The government's headquarters were initially at Voljavča and then at Bogovađa, although it was later moved to Smederevo.

== Composition ==
The cabinet was composed of 12 representatives from 12 nahiyahs from among whom the president was elected every month. Considering that the representatives of the Governing Council changed frequently, it is hard to determine all of its representatives and when they served as representatives.

- According to R. Ljušić (2005), the first composition of the cabinet included Mladen Milovanović, Avram Lukić, Jovan Protić, Pavle Popović, Velisav Stanojlović, Janko Đurđević, Đurica Stočić, Milisav Ilijić, Ilija Marković, Vasilije Radojičić, Milutin Vasić, and Jevta Savić Čotrić.

- According to K. Nenadović (1883), the first nahija representatives were six, chosen at the Borak Assembly, and included Vesa Velimirović for Valjevo, Koja Ivanović for Šabac, Stojan Pavlović for Rudnik, Pavle Popović for Belgrade, Jovan Protić for Požarevac, Janko Đurđević for Smederevo. Several more were appointed afterwards, including Đurica Stočić for Ćuprija, Vukoman for Jagodina, Avram Lukić for Čačak, Mladen Milovanović for Kragujevac, Vasilije Jov. Petroman for Užice. After the first six representatives were chosen, Karađorđe ordered for the Governing Council to headquarter at Voljavča. Those nahijas that weren't appointed initially were ordered to gather assemblies and choose representatives and send them to Voljavča. Đurica Stočić was replaced by Milija Zdravković and Vukoman was replaced by Velisav Stanojlović.

- According to M. Petrović (1897), following the Borak Assembly and decision of establishment of the "Synod", representatives of seven nahijas were sent, including Matija Nenadović from Valjevo, Jovan Protić from Požarevac, Avram Lukić from Požega, Mladen Milovanović from Kragujevac, Janko Đurđević from Smederevo, Vukoman from Jagodina, Milija Zdravković from Ćuprija.
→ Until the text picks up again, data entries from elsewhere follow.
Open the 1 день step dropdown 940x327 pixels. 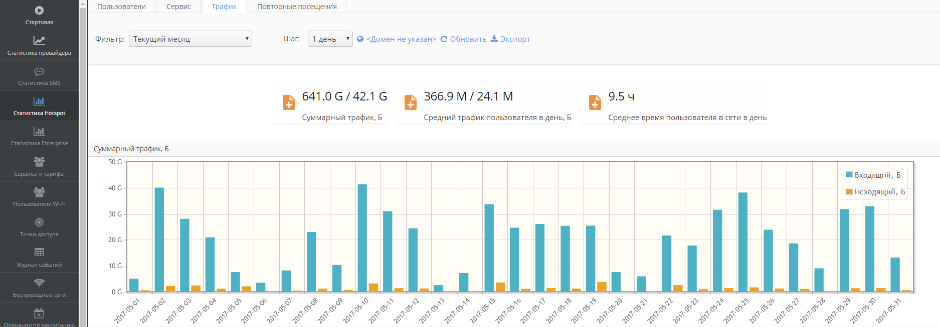330,39
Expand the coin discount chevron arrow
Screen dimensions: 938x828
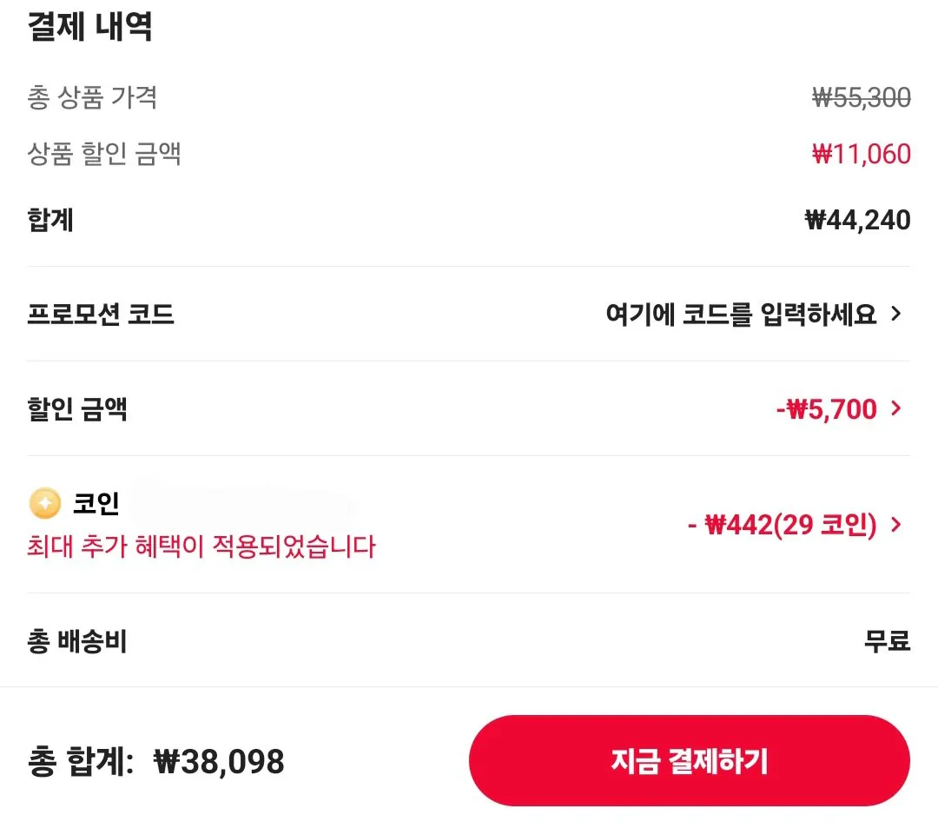[x=897, y=525]
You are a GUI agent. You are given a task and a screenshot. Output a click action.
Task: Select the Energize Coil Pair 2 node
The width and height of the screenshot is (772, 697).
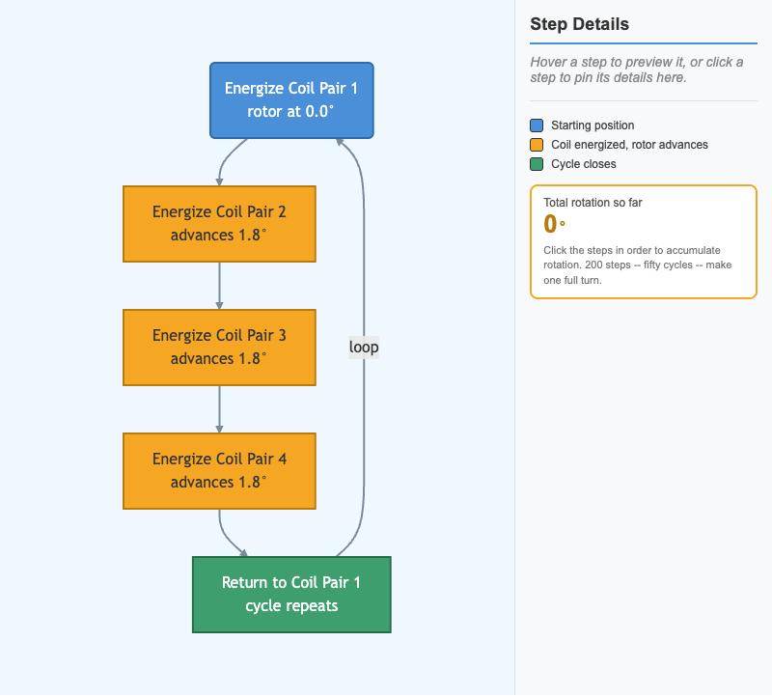tap(219, 224)
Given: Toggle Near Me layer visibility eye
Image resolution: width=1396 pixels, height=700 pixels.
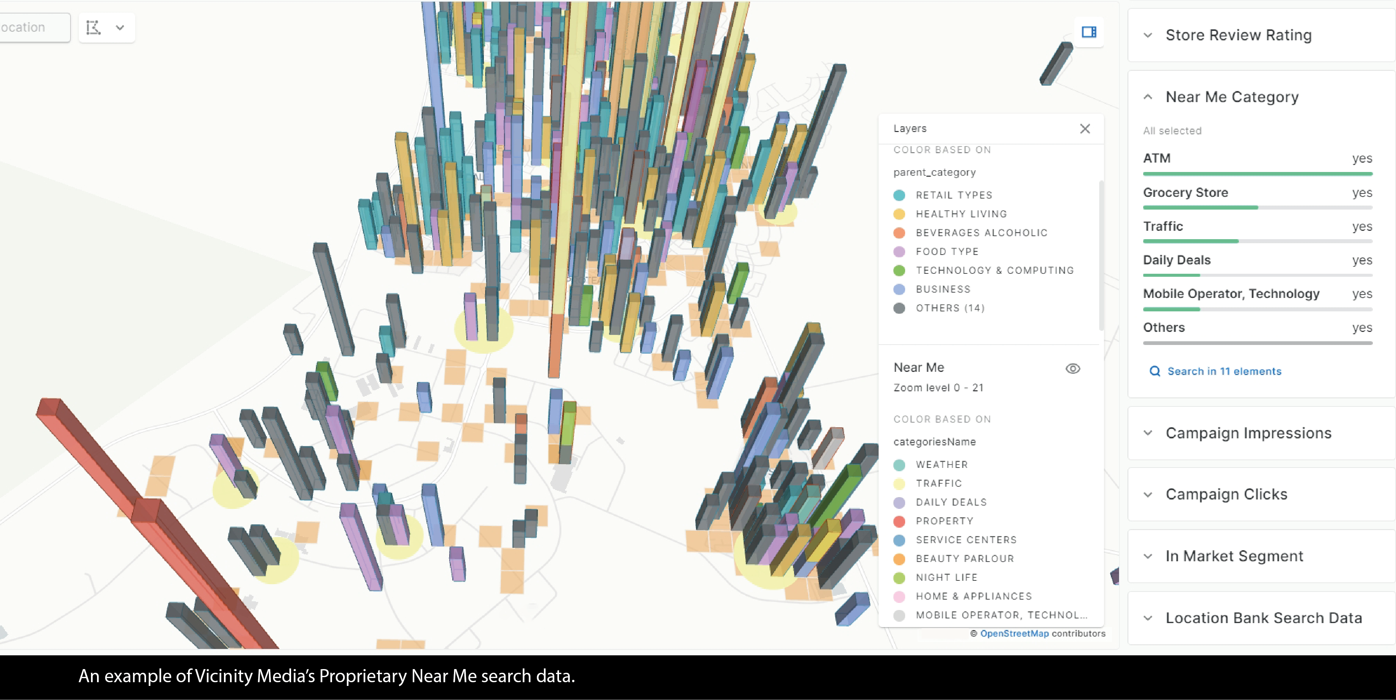Looking at the screenshot, I should [x=1072, y=369].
The Synod was headquartered at Voljavča for a short period, being moved to Bogovađa and then with the takeover of Smederevo in mid-November 1805, to Smederevo.

- According to Batalaka (1898), following Đuša Vulićević's death, Karađorđe moved the Governing Council from Bogovađa to Smederevo. The representatives (deputat) were Matija Nenadović (the president) for Valjevo, Jovan Protić for Požarevac, Mladen Milovanović for Kragujevac, Janko Đurđević for Smederevo, Miloje Zdravković for Ćuprija, Avram Lukić for Požega, Čačak and Rudnik, Vukoman for Jagodina, Pavle Popović for Belgrade. Some of these were replaced and new were appointed with the expansion of rebel territory.

- According to Vuk Karadžić (1787–1864), the "Synod" first gathered at Voljavča, with the first members being President Matija Nenadović of Valjevo, Jovan Protić of Požarevac, Boža Grujović the scribe, then joined by Vukoman of Jagodina, Avram Lukić of Požega, Mladen Milovanović of Kragujevac, Janko Đurđević of Smederevo, Milija Zdravković of Ćuprija.

Đurica Stočić was replaced with Milija Zdravković by Karađorđe. In late 1805, the cabinet only included Jakov Nenadović, Janko Katić, Milenko Stojković, Luka Lazarević, and Milan Obrenović, with Nenadović as president, as concluded by R. Ljušić. Vuk Karadžić listed the following representatives:

| Office | Name |
|---|---|
| President of the Governing Council | Matija Nenadović |
| Kragujevac nahiyah representative | Mladen Milovanović |
| Požega and Rudnik nahiyah representative | Avram Lukić |
| Požarevac nahiyah representative | Jovan Protić |
| Belgrade and Grocka nahiyah representative | Pavle Popović |
| Jagodina nahiyah representative | Velisav Stanojlović |
| Smederevo nahiyah representative | Janko Đurđević |
| Ćuprija nahiyah representative | Milija Zdravković |
| Valjevo nahiyah representative | Milisav Ilijić |
| Užice nahiyah representative | Vasilije Radojičić |
| Soko nahiyah representative | Milutin Vasić |
| Zvornik nahiyah representative | Jevta Savić Čotrić |

== Aftermath ==
Nenadović stepped down as president of the Governing Council in April 1807, and was succeeded by Mladen Milovanović, who headed the government until 1810.